No longer was she a sick woman, one whose bed was the clothing of illness, the garment of pain. She had entirely recovered and, since I could bring no solace of her troubles, I no longer had the right to intrude upon her, even by knocking at her door. Normal life had claimed her again, pitiless for her infirmities of voice and heart. She was working now to earn the bread that would permit her to live for her child. Her existence was her own, and the freedom of her privacy. All that I could do now was to hope that, if she chanced to need any aid, she would recognize some little claim upon her friendship by coming to me again, as a bee may return for honey, leaving behind some of the pollen that means life prolonged and other flowers to come.

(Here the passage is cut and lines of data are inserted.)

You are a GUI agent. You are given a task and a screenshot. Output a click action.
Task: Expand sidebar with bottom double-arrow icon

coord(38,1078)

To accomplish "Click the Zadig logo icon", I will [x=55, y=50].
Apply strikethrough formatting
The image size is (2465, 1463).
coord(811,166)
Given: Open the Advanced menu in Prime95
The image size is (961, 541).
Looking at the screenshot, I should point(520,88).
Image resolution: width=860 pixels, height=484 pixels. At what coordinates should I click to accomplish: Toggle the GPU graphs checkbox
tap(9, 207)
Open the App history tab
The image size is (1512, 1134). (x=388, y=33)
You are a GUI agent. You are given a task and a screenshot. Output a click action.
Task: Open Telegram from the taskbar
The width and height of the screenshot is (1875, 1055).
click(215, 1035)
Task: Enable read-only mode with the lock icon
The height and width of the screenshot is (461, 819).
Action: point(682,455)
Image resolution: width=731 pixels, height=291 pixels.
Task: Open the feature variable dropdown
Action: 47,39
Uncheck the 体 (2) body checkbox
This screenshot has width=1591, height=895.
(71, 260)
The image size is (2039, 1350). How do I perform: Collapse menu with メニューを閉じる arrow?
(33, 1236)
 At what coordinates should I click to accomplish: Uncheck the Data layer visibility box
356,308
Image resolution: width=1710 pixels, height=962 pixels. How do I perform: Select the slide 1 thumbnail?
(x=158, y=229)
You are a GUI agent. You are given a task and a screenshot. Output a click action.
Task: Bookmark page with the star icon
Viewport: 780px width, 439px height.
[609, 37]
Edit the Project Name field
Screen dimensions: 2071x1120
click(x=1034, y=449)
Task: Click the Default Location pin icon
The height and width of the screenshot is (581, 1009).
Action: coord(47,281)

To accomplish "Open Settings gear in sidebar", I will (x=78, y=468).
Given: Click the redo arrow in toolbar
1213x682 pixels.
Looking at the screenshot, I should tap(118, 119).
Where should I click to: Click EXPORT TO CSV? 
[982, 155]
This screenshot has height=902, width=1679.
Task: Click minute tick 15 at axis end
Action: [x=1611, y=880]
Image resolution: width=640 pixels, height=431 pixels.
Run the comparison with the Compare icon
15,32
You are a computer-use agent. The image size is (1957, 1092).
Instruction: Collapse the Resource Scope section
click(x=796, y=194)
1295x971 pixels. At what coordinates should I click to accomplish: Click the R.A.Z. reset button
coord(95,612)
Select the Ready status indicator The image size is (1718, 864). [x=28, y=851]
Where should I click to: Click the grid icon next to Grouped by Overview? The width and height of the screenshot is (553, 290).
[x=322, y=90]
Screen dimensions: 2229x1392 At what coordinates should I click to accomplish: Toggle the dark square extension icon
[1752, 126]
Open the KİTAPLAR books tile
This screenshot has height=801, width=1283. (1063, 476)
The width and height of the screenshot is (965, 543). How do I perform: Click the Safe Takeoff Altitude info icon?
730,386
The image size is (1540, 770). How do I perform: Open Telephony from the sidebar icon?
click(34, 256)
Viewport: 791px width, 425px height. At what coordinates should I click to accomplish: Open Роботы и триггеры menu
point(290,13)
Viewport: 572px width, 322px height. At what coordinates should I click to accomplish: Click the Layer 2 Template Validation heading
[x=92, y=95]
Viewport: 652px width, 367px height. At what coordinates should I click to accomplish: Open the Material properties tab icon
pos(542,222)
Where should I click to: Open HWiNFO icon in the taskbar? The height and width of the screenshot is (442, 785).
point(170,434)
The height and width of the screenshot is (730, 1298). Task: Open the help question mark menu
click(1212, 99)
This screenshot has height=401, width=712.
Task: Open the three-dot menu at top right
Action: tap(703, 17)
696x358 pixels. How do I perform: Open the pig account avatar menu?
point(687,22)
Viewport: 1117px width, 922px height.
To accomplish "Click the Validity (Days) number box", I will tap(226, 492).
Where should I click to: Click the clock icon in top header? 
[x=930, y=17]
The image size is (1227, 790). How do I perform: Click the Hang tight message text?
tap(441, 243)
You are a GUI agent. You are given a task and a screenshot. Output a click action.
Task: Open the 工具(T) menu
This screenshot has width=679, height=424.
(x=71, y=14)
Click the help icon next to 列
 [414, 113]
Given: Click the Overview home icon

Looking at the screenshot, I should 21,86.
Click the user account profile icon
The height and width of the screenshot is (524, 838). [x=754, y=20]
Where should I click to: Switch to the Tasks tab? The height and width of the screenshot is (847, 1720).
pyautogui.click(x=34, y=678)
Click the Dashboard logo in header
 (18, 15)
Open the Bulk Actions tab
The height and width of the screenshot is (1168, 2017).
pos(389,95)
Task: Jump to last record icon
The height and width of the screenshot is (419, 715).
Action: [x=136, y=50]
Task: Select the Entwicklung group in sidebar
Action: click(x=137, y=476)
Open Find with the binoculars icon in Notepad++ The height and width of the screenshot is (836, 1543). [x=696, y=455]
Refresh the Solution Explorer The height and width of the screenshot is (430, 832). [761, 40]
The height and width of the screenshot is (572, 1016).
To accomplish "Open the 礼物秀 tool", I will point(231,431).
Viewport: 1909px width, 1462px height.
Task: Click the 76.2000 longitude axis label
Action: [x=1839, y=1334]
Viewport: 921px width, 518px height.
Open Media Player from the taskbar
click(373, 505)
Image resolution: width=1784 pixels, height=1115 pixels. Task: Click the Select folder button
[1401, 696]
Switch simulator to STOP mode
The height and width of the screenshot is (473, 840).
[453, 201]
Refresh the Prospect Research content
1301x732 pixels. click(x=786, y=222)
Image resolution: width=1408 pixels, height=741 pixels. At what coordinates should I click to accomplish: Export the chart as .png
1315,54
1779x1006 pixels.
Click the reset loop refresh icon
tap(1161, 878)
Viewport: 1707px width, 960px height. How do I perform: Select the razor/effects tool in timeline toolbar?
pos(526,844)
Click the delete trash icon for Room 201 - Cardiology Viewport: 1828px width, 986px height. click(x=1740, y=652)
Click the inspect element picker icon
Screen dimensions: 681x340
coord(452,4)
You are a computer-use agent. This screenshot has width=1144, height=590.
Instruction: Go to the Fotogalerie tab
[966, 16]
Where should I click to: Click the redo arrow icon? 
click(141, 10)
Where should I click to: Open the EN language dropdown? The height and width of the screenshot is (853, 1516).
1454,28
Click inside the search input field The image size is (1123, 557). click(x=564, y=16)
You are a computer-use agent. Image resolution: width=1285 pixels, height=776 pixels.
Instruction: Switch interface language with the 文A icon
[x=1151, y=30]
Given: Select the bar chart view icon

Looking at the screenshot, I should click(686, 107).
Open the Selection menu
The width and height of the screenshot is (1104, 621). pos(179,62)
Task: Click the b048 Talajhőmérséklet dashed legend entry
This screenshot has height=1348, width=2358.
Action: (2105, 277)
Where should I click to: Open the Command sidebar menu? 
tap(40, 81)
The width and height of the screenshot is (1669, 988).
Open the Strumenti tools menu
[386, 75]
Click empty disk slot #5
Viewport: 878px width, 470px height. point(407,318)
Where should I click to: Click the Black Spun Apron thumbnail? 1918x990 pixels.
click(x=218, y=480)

To me such fertilizing dust would be replaced by a new interest given a life that was sometimes dull, by an occasionally tired brain made younger and mayhaps stronger through contact with a fresh young creature. All this she could proffer, but I had no right to beg for it. 'Twould have been like asking for a return of the few half-faded roses I had brought her, or payment for the running of a few errands.
So I closed my door also and took up the "Light That Failed" and my calabash, setting myself very determinedly to the task of reading and puffing away my unseemly curiosity and, I am afraid, failing dismally. I was wondering how Gordon had behaved towards her and whether she had found the task a hard and ungrateful one? Was she already thinking wearily about having to return there on the morrow?
Frieda, as a hundred times before, presently appeared to my rescue. I have not the slightest doubt that her curiosity was fully as keen as mine, and, of course, she could not have a man's reasons for discretion, knowing that her coming would be hailed with an exclamation of pleasure, or, perhaps, only a sigh of relief. I recognized her weighty steps on the landing, heard her quick knock at the door, and was left again to cogitate, while I put down my pipe and laid the book aside. Frieda can always be relied on.
Fifteen minutes later she penetrated my den.
"Oh! You're in!" she exclaimed. "I asked Frances, and she said you must be away since you would surely have knocked at the door. Of course she wouldn't take the chance of disturbing you, if you had returned."
"Well, I didn't want to intrude either," I answered; "she might have been changing—changing her boots for slippers or—or refreshing the baby."
"You might have tried to find out."
"Yes, that's obvious. I'm afraid I've been remiss in my duty," I replied, duly chastened.
Thus it was that the best of intentions had, as usual, gone to the place paved with such things. Yet I was rather pleased than otherwise. I learned that I was firmly enough established in the good graces of these dear women to be permitted to lay aside minor points of etiquette and act according to my first impulses. Since these must always be based on high regard and friendship, I can have little fear that they will ever be misunderstood.